子供が生まれるなど、家族構成が変わっていくことで作風が変わるといった事例は、小説家などでもよく見られます。漫画家でも、ここに挙げた作品群は、そのような背景があってのことかと筆者は考えています。
■意識の返還をリーダーシップに活用する
インテグラル理論によると、人や集団の意識は、スパイラル状に緩やかに上昇していきます。
たとえば戦争が起こり、世の中が焼け野原になって文化が全て壊されたら、パープルの段階やレッドの段階からリスタートする、いわゆる「グレート・リセット」が起こります。
また、組織を改革するには、ちょっとやそっとではめげない強引さ=パワフルなリーダー、つまりレッド型リーダーが必要になるでしょうし、ある程度成熟した組織なら、全体の調和を考えられるグリーン型リーダーが求められるようになります。このように、組織が置かれている状況と人々の意識段階次第で、必要なリーダーシップは変わるのです。
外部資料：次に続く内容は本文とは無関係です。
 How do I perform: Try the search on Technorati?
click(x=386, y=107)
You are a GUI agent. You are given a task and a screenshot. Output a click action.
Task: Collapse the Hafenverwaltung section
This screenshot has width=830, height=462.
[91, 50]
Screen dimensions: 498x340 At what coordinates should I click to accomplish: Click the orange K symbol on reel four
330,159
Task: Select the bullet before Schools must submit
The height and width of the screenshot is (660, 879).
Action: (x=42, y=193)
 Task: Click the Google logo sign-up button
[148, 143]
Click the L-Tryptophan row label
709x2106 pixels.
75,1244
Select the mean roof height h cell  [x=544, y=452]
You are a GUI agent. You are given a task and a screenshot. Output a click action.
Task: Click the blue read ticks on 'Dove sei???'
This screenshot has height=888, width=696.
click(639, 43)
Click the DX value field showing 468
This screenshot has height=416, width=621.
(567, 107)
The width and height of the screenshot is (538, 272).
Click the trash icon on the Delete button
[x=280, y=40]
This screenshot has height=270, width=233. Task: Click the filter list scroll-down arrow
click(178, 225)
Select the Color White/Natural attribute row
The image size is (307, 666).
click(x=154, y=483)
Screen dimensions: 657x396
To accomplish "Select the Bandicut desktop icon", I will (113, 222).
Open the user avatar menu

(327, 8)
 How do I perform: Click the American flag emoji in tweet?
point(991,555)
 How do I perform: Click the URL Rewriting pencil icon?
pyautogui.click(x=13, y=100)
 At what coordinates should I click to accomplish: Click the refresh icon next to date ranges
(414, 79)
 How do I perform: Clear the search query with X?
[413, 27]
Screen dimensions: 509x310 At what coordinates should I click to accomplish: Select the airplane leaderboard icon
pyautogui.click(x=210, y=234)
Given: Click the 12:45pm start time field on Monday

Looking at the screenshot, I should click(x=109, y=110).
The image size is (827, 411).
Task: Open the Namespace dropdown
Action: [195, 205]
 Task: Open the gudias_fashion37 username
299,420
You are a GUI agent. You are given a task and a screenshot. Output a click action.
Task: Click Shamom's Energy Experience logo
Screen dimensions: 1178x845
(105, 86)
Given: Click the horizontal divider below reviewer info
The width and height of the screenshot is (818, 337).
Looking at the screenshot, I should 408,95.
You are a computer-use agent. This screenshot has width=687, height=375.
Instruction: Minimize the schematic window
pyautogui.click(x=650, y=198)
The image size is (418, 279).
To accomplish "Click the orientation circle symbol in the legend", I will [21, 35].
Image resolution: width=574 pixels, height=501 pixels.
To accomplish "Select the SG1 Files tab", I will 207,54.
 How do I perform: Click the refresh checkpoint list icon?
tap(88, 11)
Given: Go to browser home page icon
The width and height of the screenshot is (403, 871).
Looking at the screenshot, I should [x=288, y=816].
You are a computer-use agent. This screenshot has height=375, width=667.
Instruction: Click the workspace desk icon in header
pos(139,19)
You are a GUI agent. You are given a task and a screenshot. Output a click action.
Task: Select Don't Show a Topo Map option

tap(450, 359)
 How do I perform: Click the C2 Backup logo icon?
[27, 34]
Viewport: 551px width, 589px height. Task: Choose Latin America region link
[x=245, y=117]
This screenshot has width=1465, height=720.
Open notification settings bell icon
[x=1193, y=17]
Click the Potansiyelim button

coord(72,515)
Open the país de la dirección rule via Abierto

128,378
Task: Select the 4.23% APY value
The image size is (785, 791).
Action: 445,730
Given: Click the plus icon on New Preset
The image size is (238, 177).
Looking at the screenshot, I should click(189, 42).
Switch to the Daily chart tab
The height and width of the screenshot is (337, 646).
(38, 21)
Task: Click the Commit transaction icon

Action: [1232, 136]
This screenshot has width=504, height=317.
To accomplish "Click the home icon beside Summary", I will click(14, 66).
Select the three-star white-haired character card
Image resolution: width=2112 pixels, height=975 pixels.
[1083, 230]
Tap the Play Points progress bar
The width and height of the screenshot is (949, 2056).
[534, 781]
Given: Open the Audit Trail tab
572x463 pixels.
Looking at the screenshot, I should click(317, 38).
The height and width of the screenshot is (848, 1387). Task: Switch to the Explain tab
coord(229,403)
つまり、「自分が所属している組織や環境が今、どの意識段階に属しているか」「その結果として、今の自分に求められているリーダーシップは何なのか」を、把握することをリーダーは求められるのです。
冒頭で述べた「各段階の意識イメージ(色)」を参考に、「自分がめざすリーダーシップ」の意識段階に合う漫画をセレクトするだけでも、あなたのマネジメントに大きな変化が生まれるはずです。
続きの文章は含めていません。